Presentati i progetti di due nuovi yacht di Sanlorenzo: SD96, nuovo entry-level della linea SD, “bagaglio di storia e tradizione che naviga in un mare nuovo” e SL96 Asymmetric, “una sintesi di linguaggi, luoghi e funzioni capaci di continuare a scrivere un nuovo capitolo”. L’evento si è svolto presso la Triennale di Milano, luogo considerato da sempre tempio del design.

Ancora una volta la collaborazione tra Sanlorenzo e lo studio romano guidato da Martina e Bernardo Zuccon dà vita a nuove suggestioni e lancia due proposte inedite, frutto dell’attenzione verso nuovi scenari di vivibilità a bordo.

Sanlorenzo SD96

Yacht Sanlorenzo SD96

Linee esterne progettate da Bernardo Zuccon e interni firmati Patricia Urquiola, si tratta dell’entry level della linea di yacht semidislocanti SD di Sanlorenzo, ispirati alle linee dei transatlantici degli anni ’30, di cui ripropongono quel preciso concetto di eleganza.

Nelle parole di Bernardo Zuccon, “L’imbarcazione, chiusa ed ermetica quando deve affrontare il mare, una volta alla fonda si apre per offrire all’armatore la possibilità di ottimizzare la qualità della vita di bordo, rispondendo al bisogno di vivere il proprio tempo nelle condizioni ideali. Questo lavoro è stato portato avanti senza perdere mai di vista due aspetti determinanti: l’equilibrio volumetrico dei segni, che contribuiscono ad armonizzarne le proporzioni, e il rispetto dell’immagine del marchio, così radicata, indispensabile e solida.

SD96 è un bagaglio di storia e tradizione che naviga in un mare nuovo, dove stilemi e funzioni sono stati reinterpretati per contribuire a scrivere una nuova affascinante pagina nella vita di questo cantiere“.

Yacht Sanlorenzo SL96 Asymmetric

Bernardo Zuccon firma le linee esterne e il layout mentre gli interni sono a cura di Laura Sessa. Un progetto che consolida il percorso avviato lo scorso anno con la presentazione del primo yacht asimmetrico al mondo l’SL102 e che mette in luce la capacità del cantiere di lavorare sul concetto di spazio reinterpretandolo in chiave differente, attraverso nuovi punti di vista che aprono a diverse modalità di fruizione degli spazi.

Da questa filosofia nasce SL96 Asymmetric in cui permane il passavanti di dritta ma scompare quello sul lato di sinistra perché portato sul tetto della sovrastruttura per recuperare un’ampia superficie a favore degli ambienti interni e offrire così maggiore spazio, luminosità, relax e una migliore flessibilità d’uso.

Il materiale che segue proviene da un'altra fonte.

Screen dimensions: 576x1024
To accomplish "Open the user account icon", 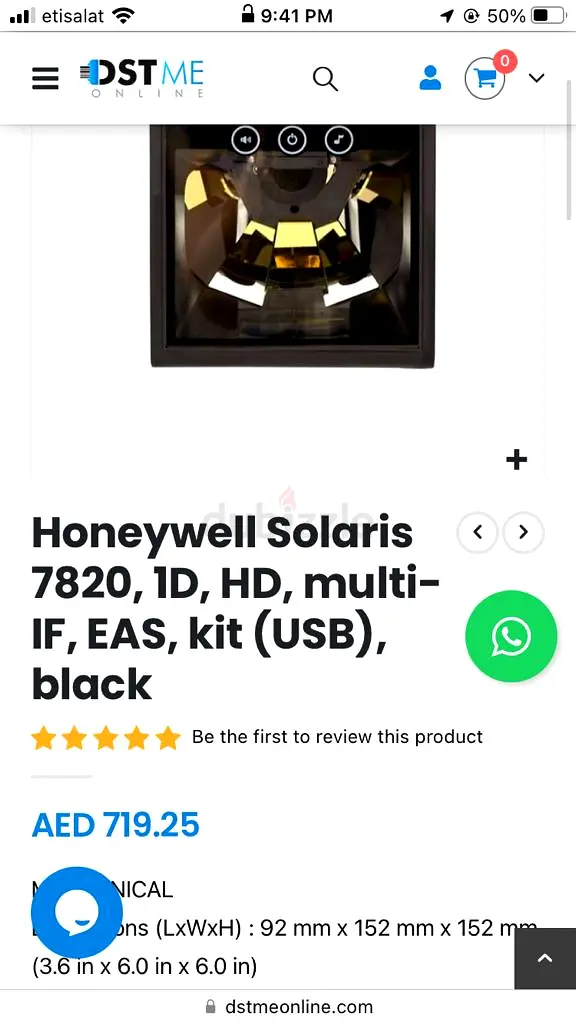I will click(x=430, y=78).
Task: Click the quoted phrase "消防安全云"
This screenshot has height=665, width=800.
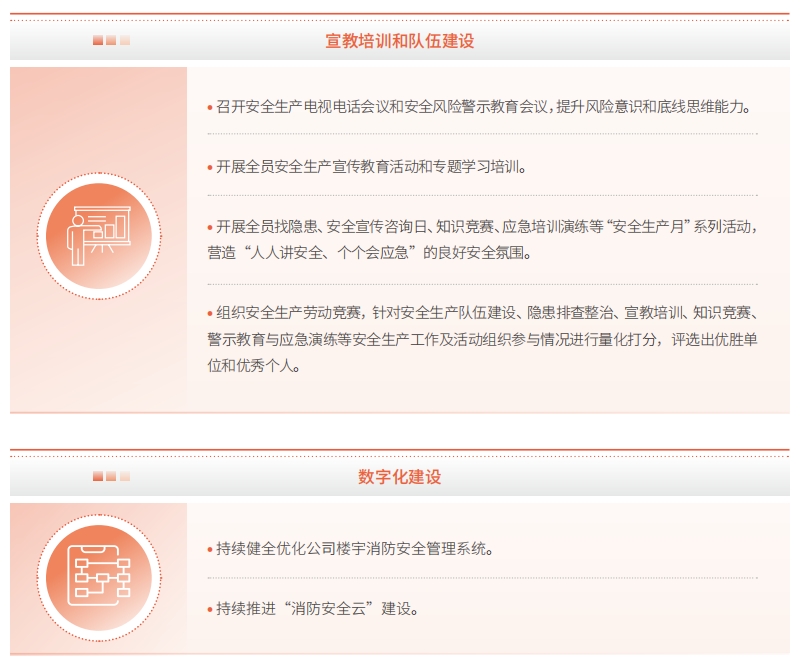Action: 326,608
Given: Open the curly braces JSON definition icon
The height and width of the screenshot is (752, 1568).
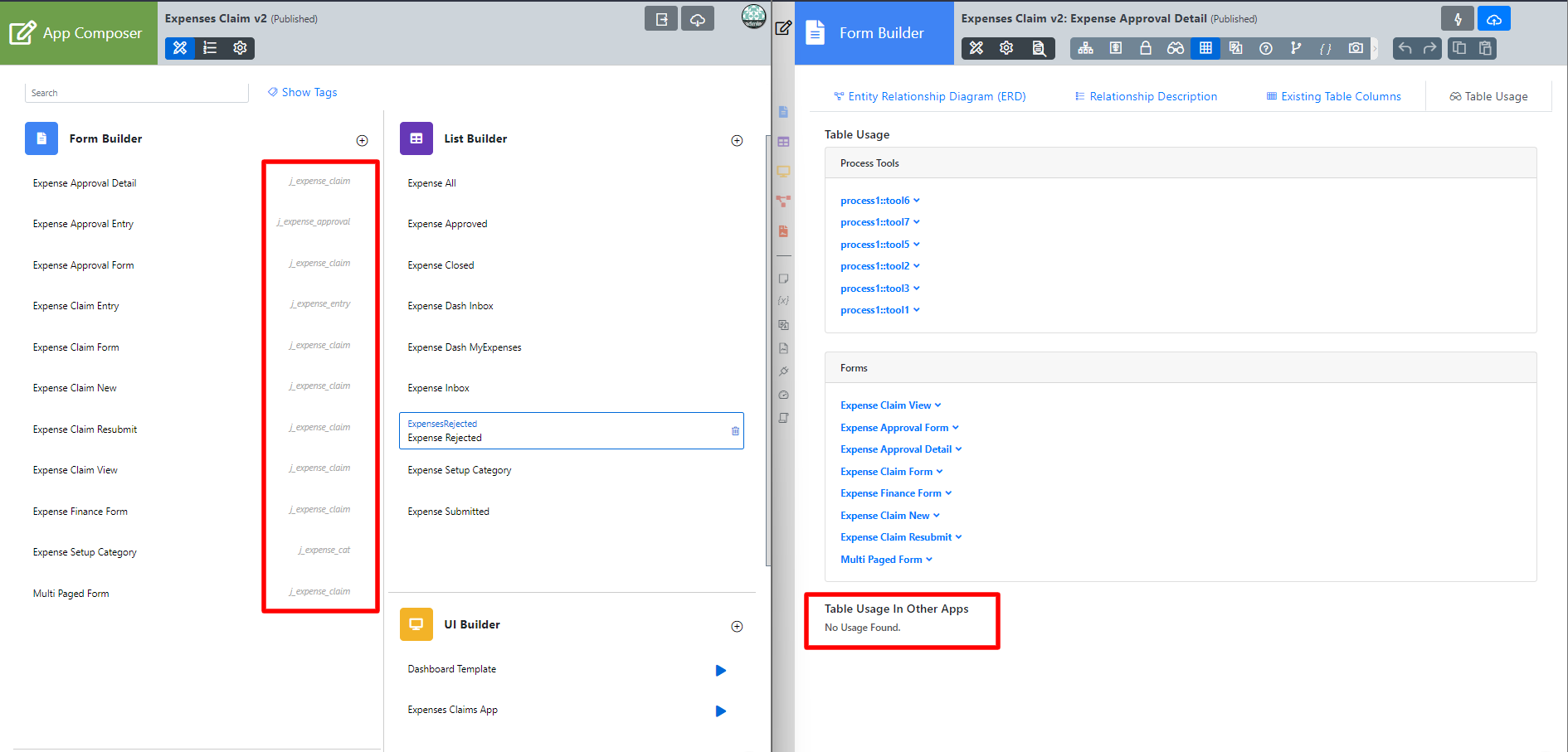Looking at the screenshot, I should pos(1326,48).
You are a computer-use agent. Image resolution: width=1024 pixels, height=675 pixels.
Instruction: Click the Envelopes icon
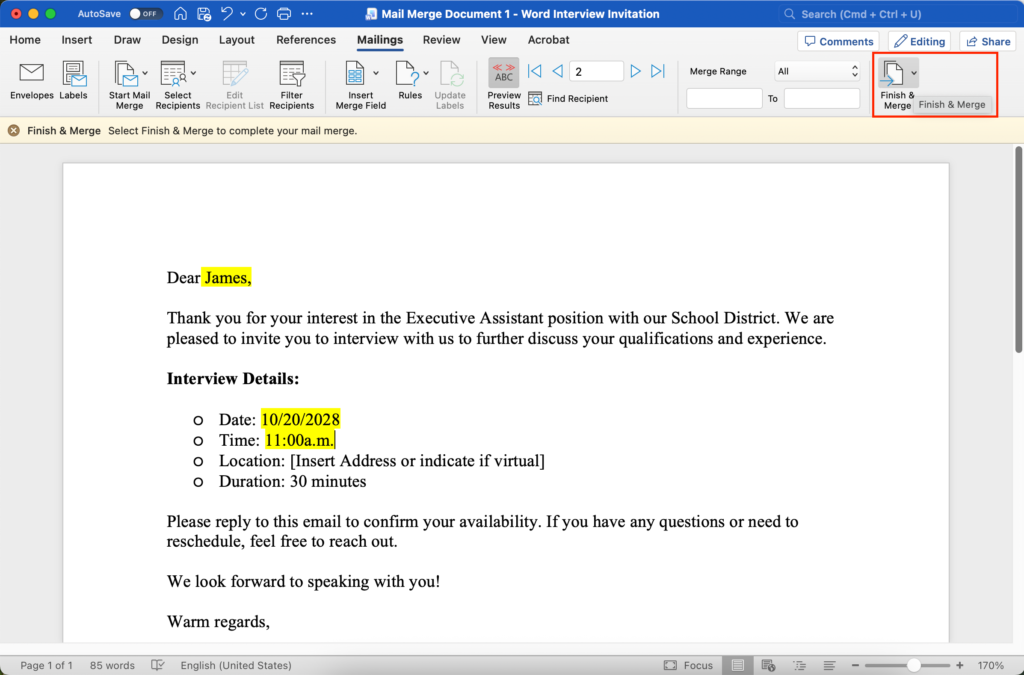click(x=32, y=75)
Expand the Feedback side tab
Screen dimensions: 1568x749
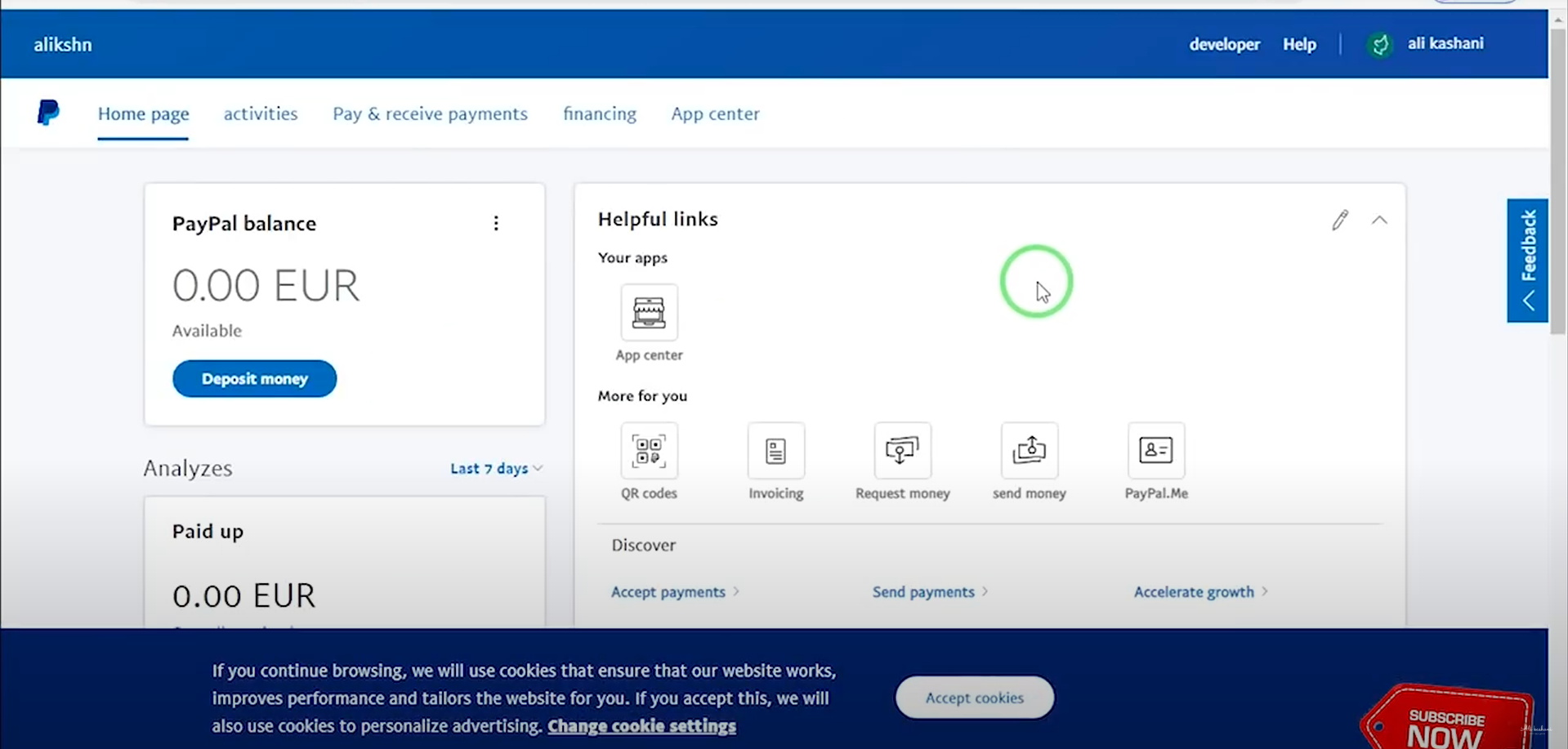point(1527,261)
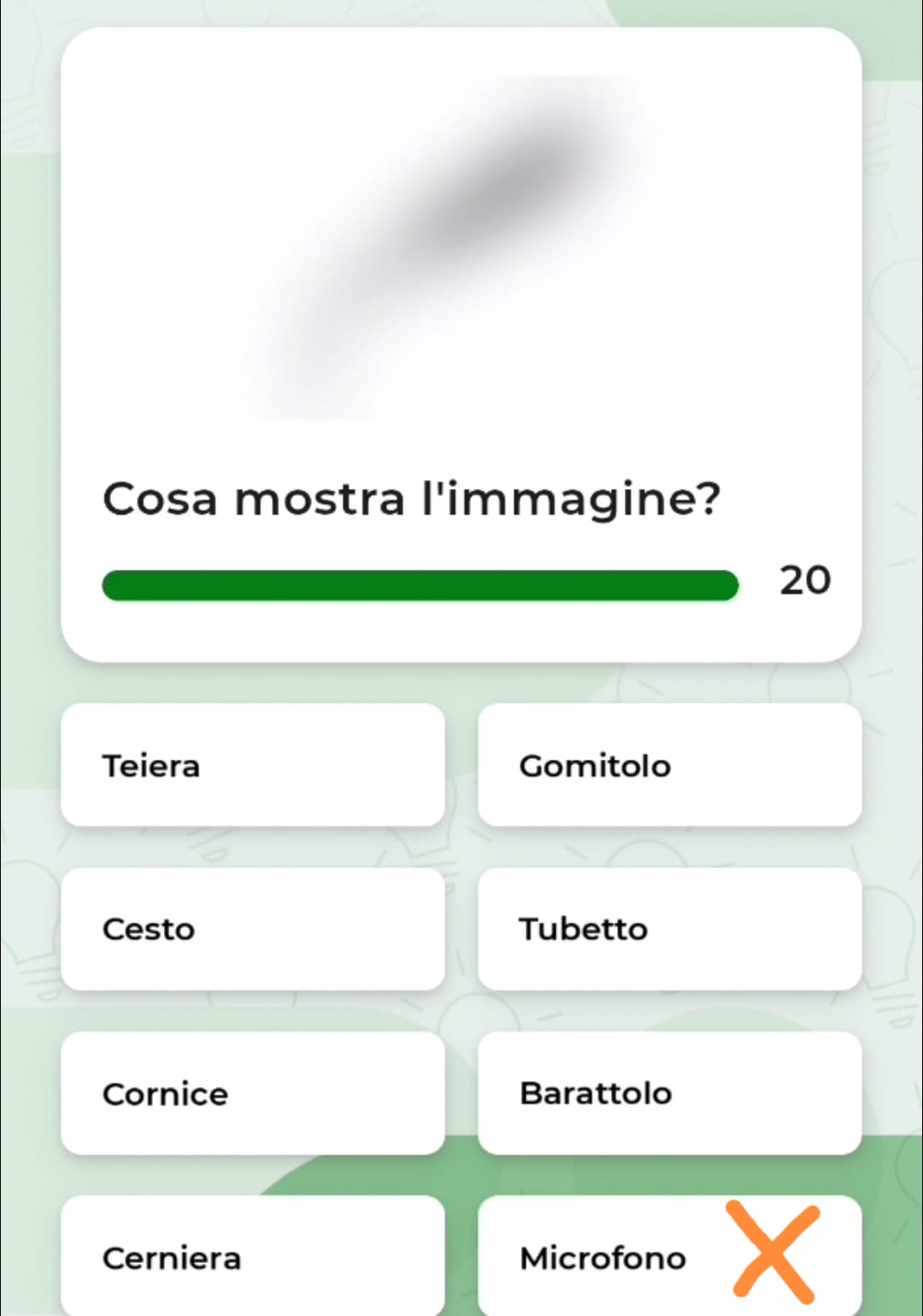The image size is (923, 1316).
Task: Select the Cerniera answer
Action: coord(253,1256)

Il concept dell’asimmetria è il risultato dell’incontro tra menti e creatività differenti. L’idea originaria di Chris Bangle, il geniale car designer, è stata sviluppata da Bernardo Zuccon insieme ai tecnici e designer del cantiere.

Zuccon commenta “SL96/A è dunque una sintesi di linguaggi, luoghi e funzioni capaci di continuare a scrivere un nuovo capitolo che è già parte integrante della Storia”.